Participation Criteria

Eligibility Criteria

• Ages Eligible for Study: 16 years and older (Adult, Older Adult)
• Accepts Healthy Volunteers: No
• Genders Eligible for Study: All

Description

Inclusion Criteria:

• Pseudomyxoma peritonei diagnosis through imaging tests and/or histological studies
• Pseudomyxoma peritonei relapse in abdominal area in patients who comply inoperability criteria, which are:

At least two HIPEC operations or major abdominal surgery (PSS > 3). Patients with acute morbidities (ASA score IV)

• ECOG 0-2
• Age ≥ 18
• Signs informed consent

Exclusion Criteria:

• Candidates to other potentially healing treatments
• Allergy to bromelains (pineapple), N-Acetylcysteine or possible cross-reactive allergy (eggs, sulphate. latex, carrots, celery, wheat...)
• Non-manageable coagulation alterations
• No possibility of intraabdominal drainage catheter
• Acute respiratory pathology (asthma, COPD), acute hepatic, cardiopathic or kidney pathology
• Allergy to any substance that might cause crossed reactivity to bromelain
• Unwillingness to participate in this clinical trial

Study Plan

How is the study designed?

Design Details

• Primary Purpose: Treatment
• Allocation: N/A
• Interventional Model: Single Group Assignment
• Masking: None (Open Label)

Number of Arms

1

Arms and Interventions

Participant Group / Arm	Intervention / Treatment
Experimental: Bromelain + N-Acetylcysteine; Patients with pseudomyxoma peritonei that are not candidates to surgical resection	Drug: Bromelin; 0.5mg per mL of total tumor volume calculated, administered percutaneously; Drug: N-Acetylcysteine; 20mg per mL of total tumor volume calculated, administered percutaneously

What is the study measuring?

Primary Outcome Measures

Outcome Measure	Measure Description	Time Frame
Tumoral Mass Change	Tumoral mass change calculated through CT Scan or Magnetic Resonance categorized regarding the biggest diameter per abdominal region	Day 3, Day 7 (if it applies),1 month and 12 months after treatment is finished.

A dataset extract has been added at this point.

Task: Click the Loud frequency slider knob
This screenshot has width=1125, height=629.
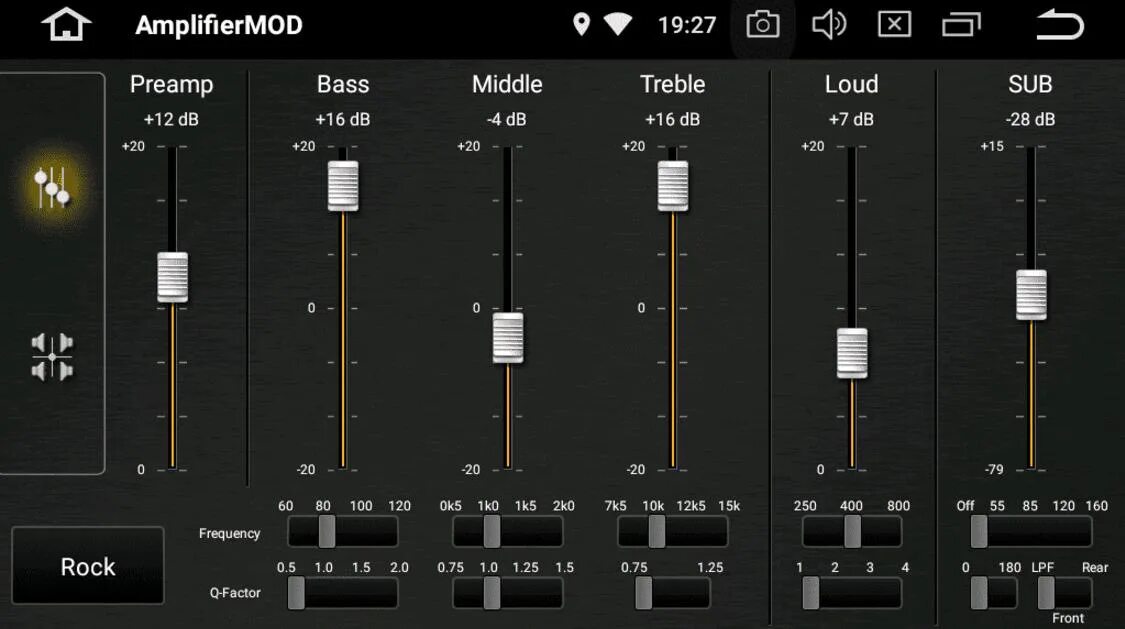Action: 852,531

Secondary Outcome Measures

Outcome Measure	Measure Description	Time Frame
Symptoms improvement	Symptoms progression evaluated through QLQ-C30 questionnaire (life quality questionnaire)	Basal visit, 1 month and 12 months after treatment.
TTP (Time to tumor progression)	Period of time free of tumor progression.	Period of 12 months after treatment.
Overall survival	Time until death from any cause	Period of 12 months after treatment.
Tumoral DNA diminution in biological samples	Diminution of tumoral DNA amount found in mucin and blood samples	Basal visit, all treatment visits and 12 months after treatment is finished.

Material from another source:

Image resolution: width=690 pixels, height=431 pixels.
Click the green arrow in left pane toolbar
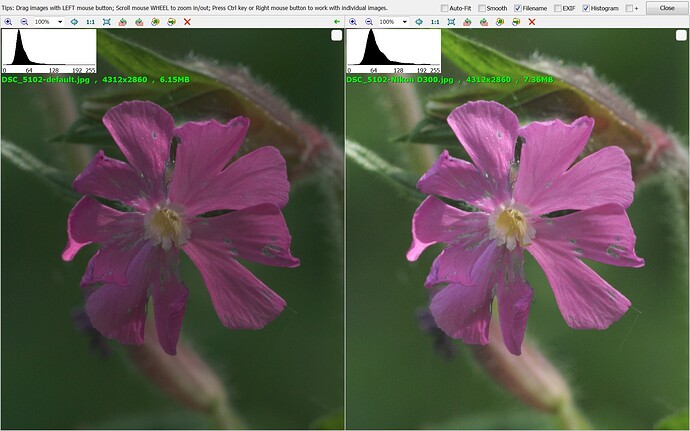337,22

Collaborators and Investigators

• Sponsor: Maimónides Biomedical Research Institute of Córdoba
• Investigators: Principal Investigator: Lidia Rodríguez Ortiz, MD, Hospital Universitario Reina Sofia; Principal Investigator: Álvaro Arjona Sánchez, PhD, Hospital Universitario Reina Sofia

Study record dates

Study Major Dates

• Study Start (Actual): September 13, 2021
• Primary Completion (Actual): May 16, 2022
• Study Completion (Anticipated): May 16, 2023

Study Registration Dates

• First Submitted: July 6, 2021
• First Submitted That Met QC Criteria: July 19, 2021
• First Posted (Actual): July 29, 2021

Study Record Updates

• Last Update Posted (Actual): June 2, 2022
• Last Update Submitted That Met QC Criteria: June 1, 2022
• Last Verified: June 1, 2022

More Information

Terms related to this study

• Keywords: NAC; n-acetylcysteine; acetylcysteine; bromelain; pseudomyxoma peritonei
• Additional Relevant MeSH Terms: Neoplasms by Histologic Type; Neoplasms; Adenocarcinoma; Carcinoma; Neoplasms, Glandular and Epithelial; Neoplasms, Cystic, Mucinous, and Serous; Adenocarcinoma, Mucinous; Pseudomyxoma Peritonei; Physiological Effects of Drugs; Molecular Mechanisms of Pharmacological Action; Anti-Infective Agents; Antiviral Agents; Protective Agents; Respiratory System Agents; Antioxidants; Antidotes; Free Radical Scavengers; Expectorants; Acetylcysteine; N-monoacetylcystine
• Other Study ID Numbers: BROAC-PMP

Plan for Individual participant data (IPD)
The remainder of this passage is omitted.